Maintainability is as much an issue with DNA as it is, for example, with automobiles, which often have crucial components in hard-to-reach places. When DNA’s repair machinery tries to get “under the hood,” it sometimes has trouble getting to promoter regions, which tend to have more than their share of mutations.
In hopes of improving the DNA owner's manual—and helping to keep DNA roadworthy—two teams of scientists have focused on DNA promoter regions. Both teams have found that DNA repair machinery can be obstructed by DNA transcription machinery, which tends to engage promoter regions in order to initiate gene expression.
Both teams, one based at the University of New South Wales (UNSW) and one based at the Universitat Pompeu Fabra, published their findings April 13 in Nature. The UNSW team contributed an article entitled, “Differential DNA Repair Underlies Mutation Hotspots at Active Promoters in Cancer Genomes.” The Pompeu Fabra team contributed an article entitled, “Nucleotide Excision Repair Is Impaired by Binding of Transcription Factors to DNA.”
When the UNSW team analyzed more than 20 million DNA mutations from 1161 tumors across 14 cancer types, they found that in many cancer types, especially skin cancers, the number of mutations was particular high in gene promoter regions. Significantly, these DNA sequences control how genes are expressed, which in turn determines cell type and function.
The researchers showed that the numbers of DNA mutations are increased in gene promoters because the proteins that bind DNA to control gene expression block one of our cell repair systems responsible for fixing damaged DNA. This system is known as nucleotide excision repair (NER) and is one of a number of DNA repair mechanisms that occurs in human cells and the only one capable of repairing damage from ultraviolet (UV) light.
“Notably, analysis of genome-wide maps of NER shows that NER is impaired within the DHS centre of active gene promoters, while XPC-deficient skin cancers do not show increased promoter mutation density, pinpointing differential NER as the underlying cause of these mutation hotspots,” the UNSW-based contributors wrote. “Consistent with this finding, we observe that melanomas with an ultraviolet-induced DNA damage mutation signature show greatest enrichment of promoter mutations, whereas cancers that are not highly dependent on NER, such as colon cancer, show no sign of such enrichment.”

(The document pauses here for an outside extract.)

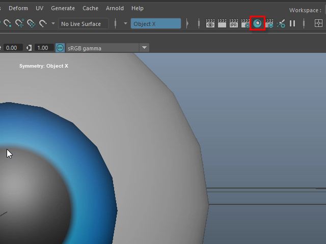Open the Arnold menu
Screen dimensions: 326x244
coord(114,8)
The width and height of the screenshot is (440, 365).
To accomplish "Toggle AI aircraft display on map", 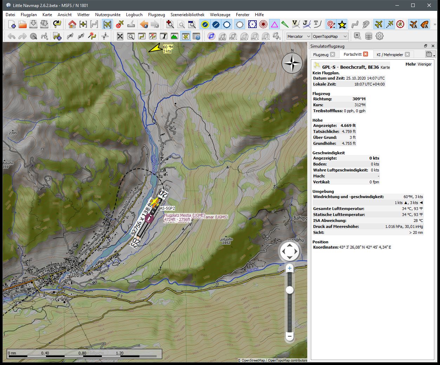I will pyautogui.click(x=414, y=24).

Lead author of the study Jason Wong, Ph.D., group leader of Bioinformatics and Integrative Genomics at UNSW's Lowy Cancer Research Centre, commented as follows: “What this research also tells us is that while the human body is pretty good at repairing itself, there are certain parts of our genome that are poorly repaired when we sustain damage from mutagens such as UV light and cigarette smoke. By actively avoiding these harmful environmental factors, we can minimize the number of mutations occurring in our body that can lead to cancer.”
Complementary results were obtained by the Pompeu Fabra team, which also suggested that inaccessible mutations have implications for our understanding of DNA repair processes and in the identification of cancer driver mutations.
“Using recently available excision-repair sequencing (XR-seq) data, we show that the higher mutation rate at these sites is caused by a decrease of the levels of nucleotide excision repair (NER) activity,” the Pompeu Fabra-led contributors wrote. “Our work demonstrates that DNA-bound proteins interfere with the NER machinery, which results in an increased rate of DNA mutations at the protein binding sites.”